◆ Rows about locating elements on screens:
· · ·

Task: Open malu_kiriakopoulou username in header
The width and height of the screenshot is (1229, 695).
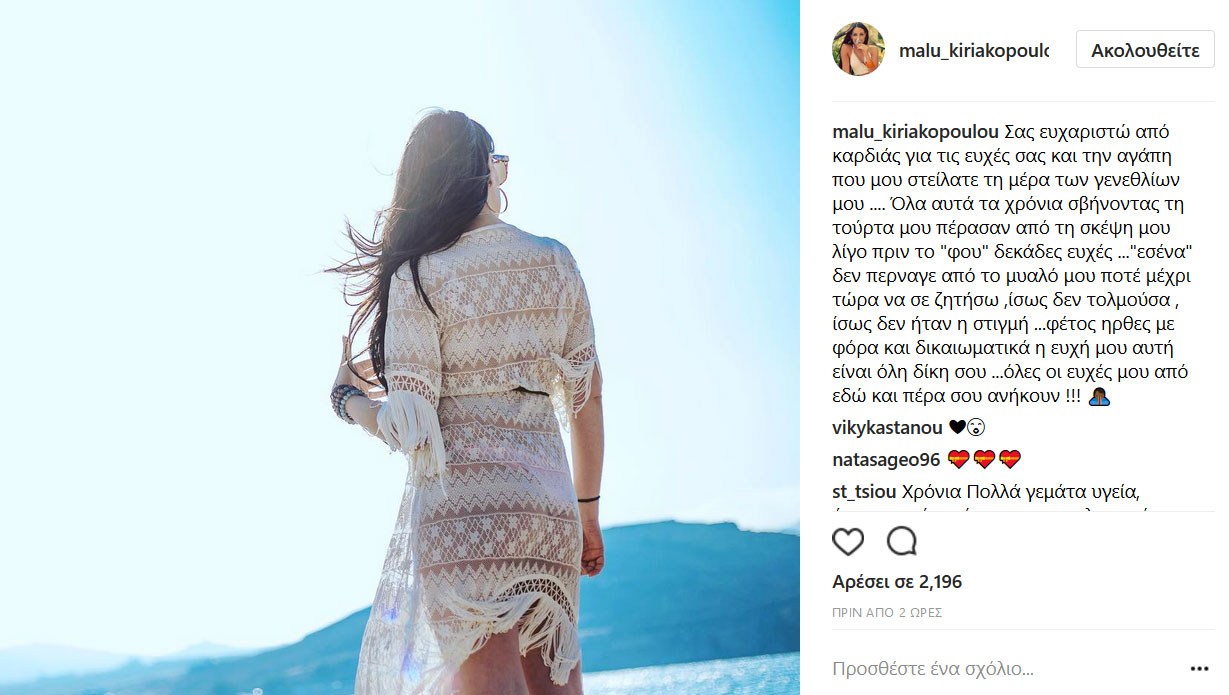Action: [974, 50]
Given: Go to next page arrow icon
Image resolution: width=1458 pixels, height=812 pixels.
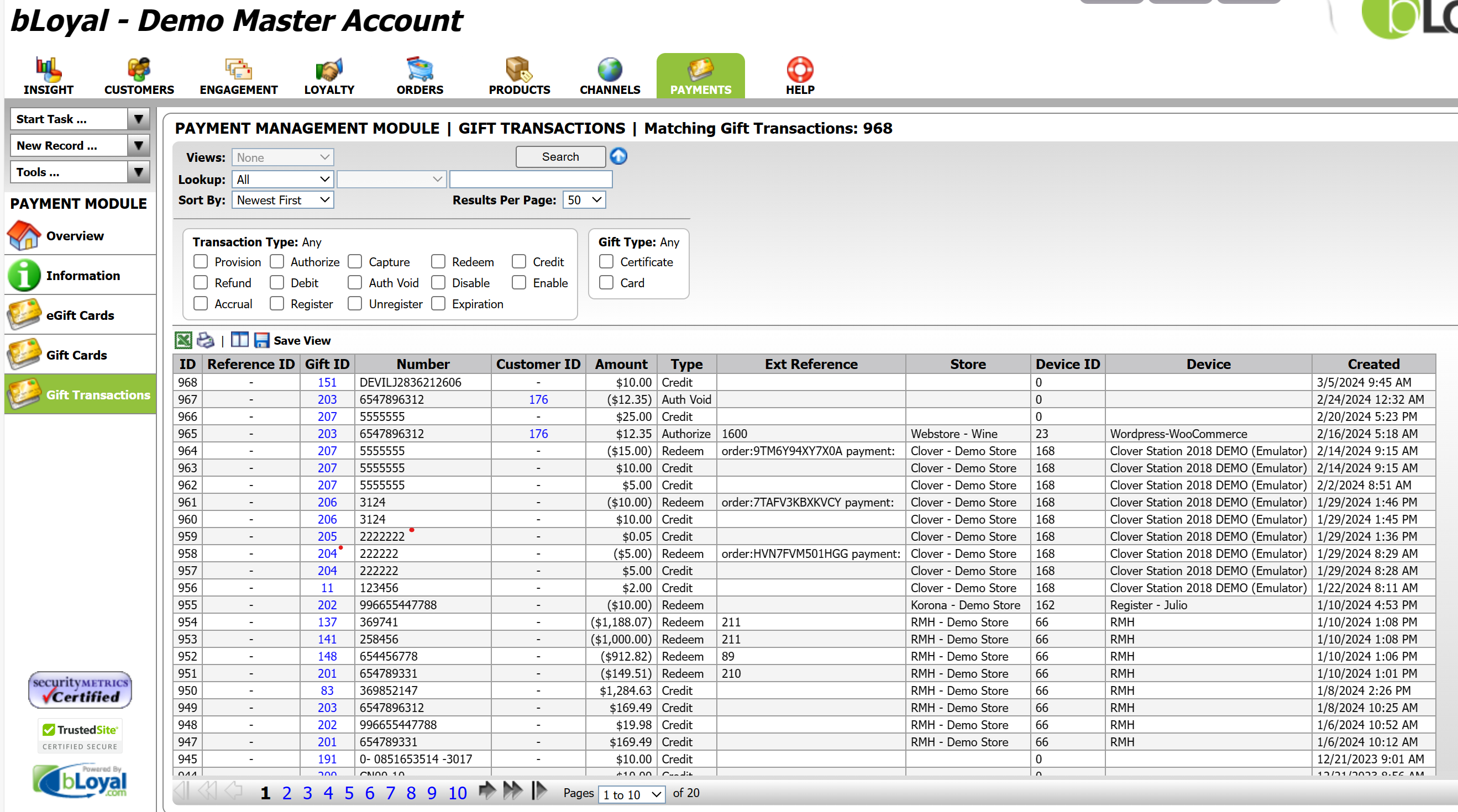Looking at the screenshot, I should coord(486,791).
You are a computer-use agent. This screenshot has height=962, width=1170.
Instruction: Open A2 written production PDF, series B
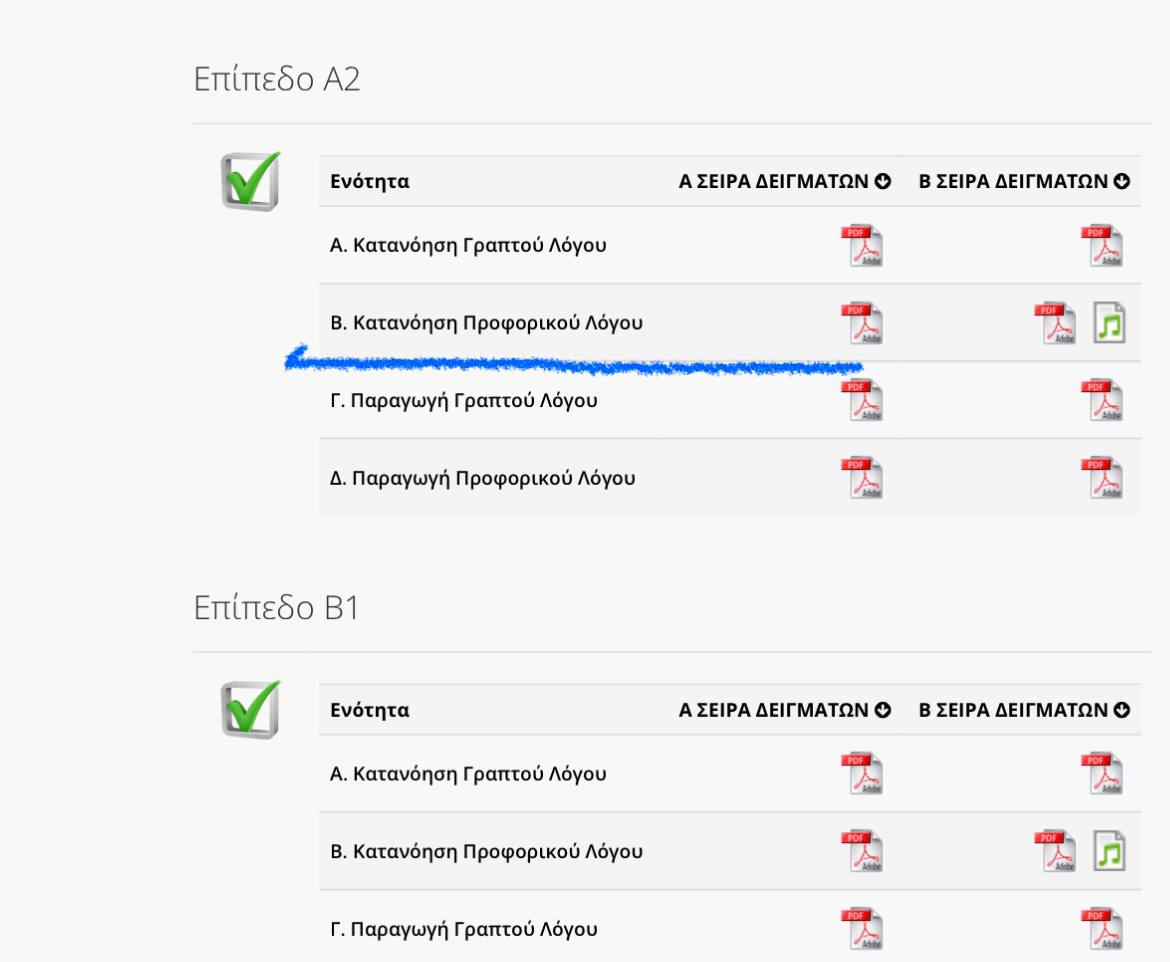(x=1104, y=400)
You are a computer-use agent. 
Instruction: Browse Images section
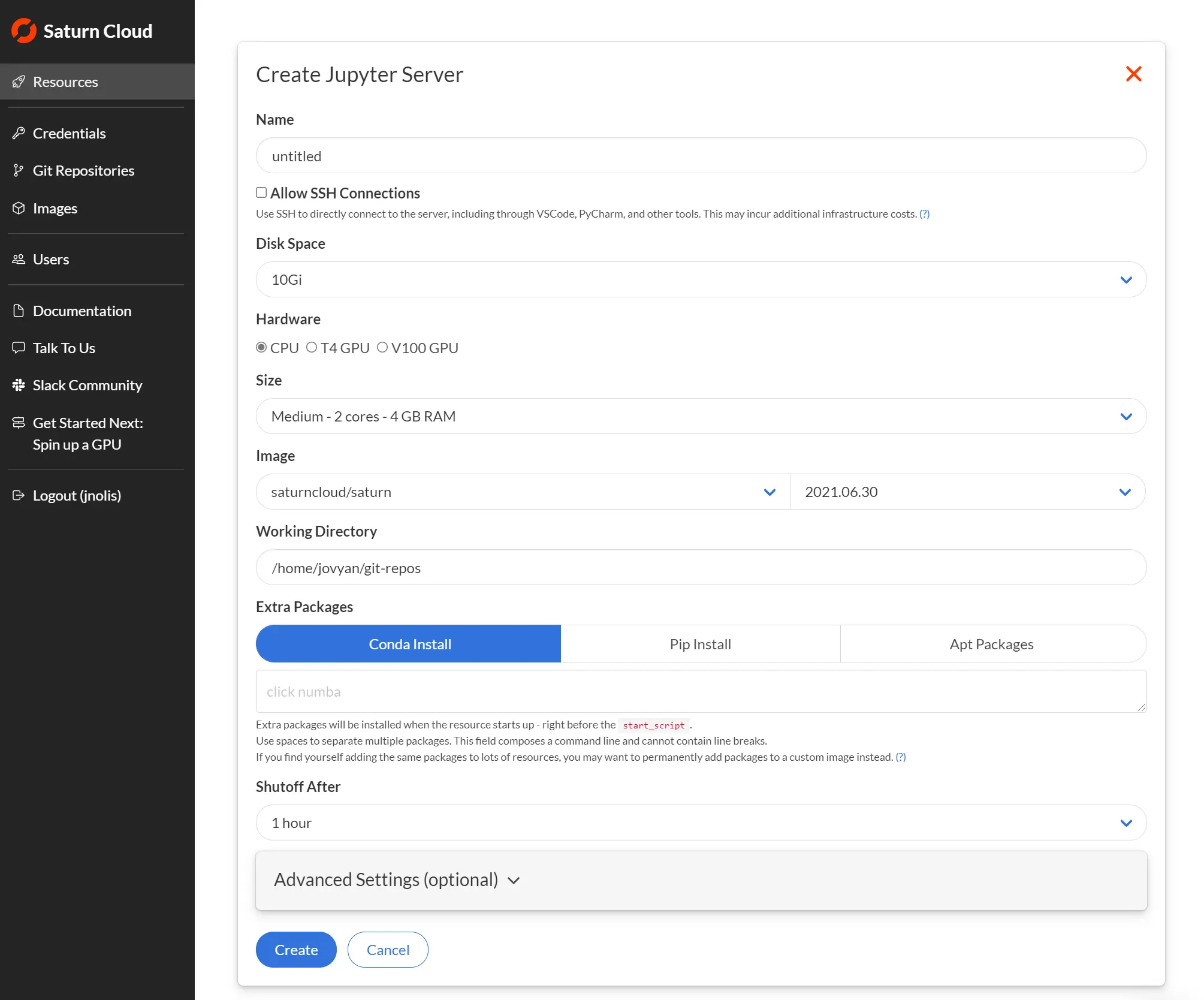[56, 207]
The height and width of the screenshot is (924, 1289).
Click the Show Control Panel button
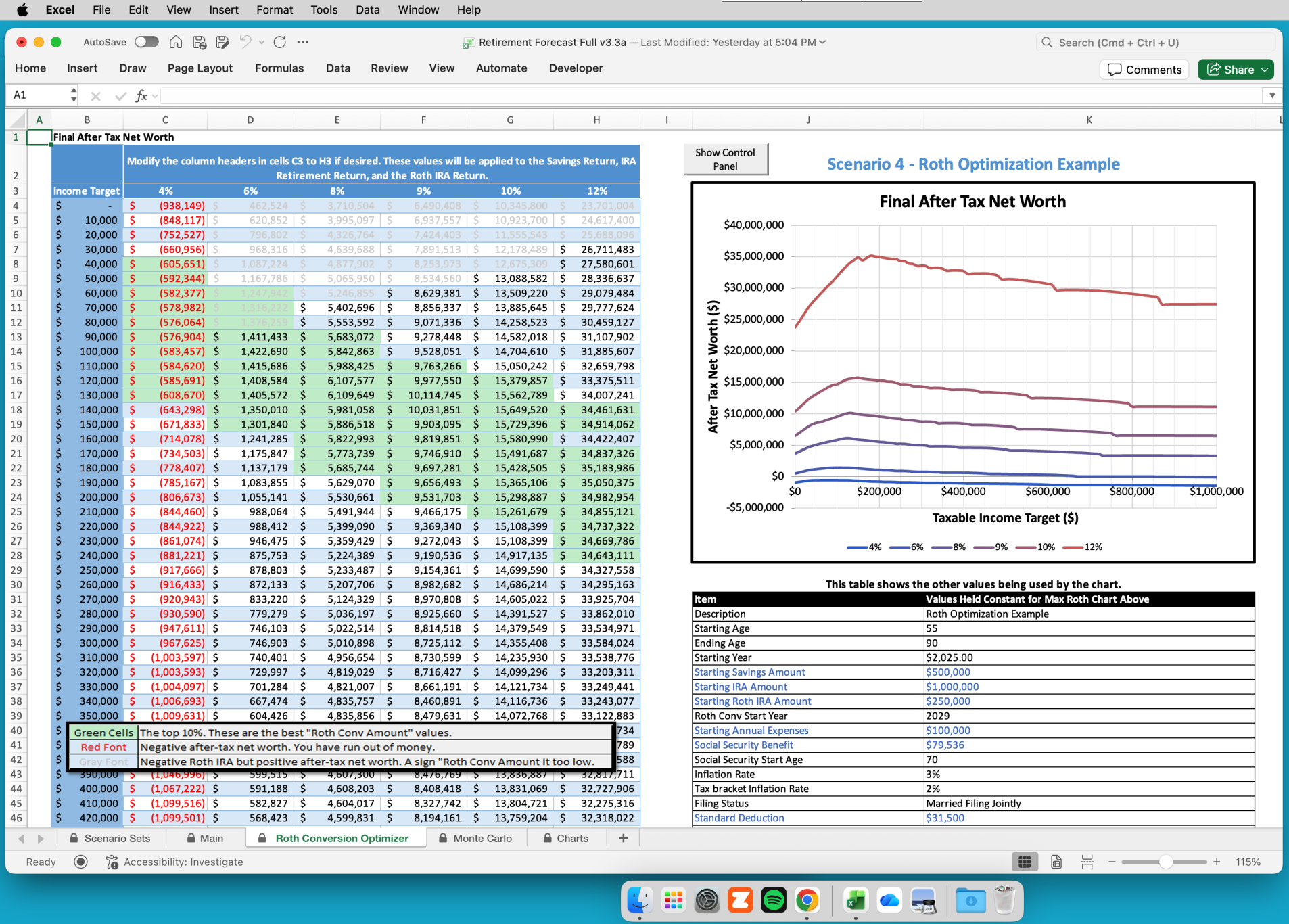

· · ·

◆ What is needed:
Write out each of the rows above word for word, leaving out the pictures.

◆ Written reply:
Task: Open malu_kiriakopoulou username in header
The width and height of the screenshot is (1229, 695).
Action: [974, 50]
Given: Go to next page arrow icon
Image resolution: width=1458 pixels, height=812 pixels.
Looking at the screenshot, I should coord(486,791).
You are a computer-use agent. This screenshot has height=962, width=1170.
Instruction: Open A2 written production PDF, series B
(x=1104, y=400)
You are a computer-use agent. 
Instruction: Browse Images section
[56, 207]
The height and width of the screenshot is (924, 1289).
Click the Show Control Panel button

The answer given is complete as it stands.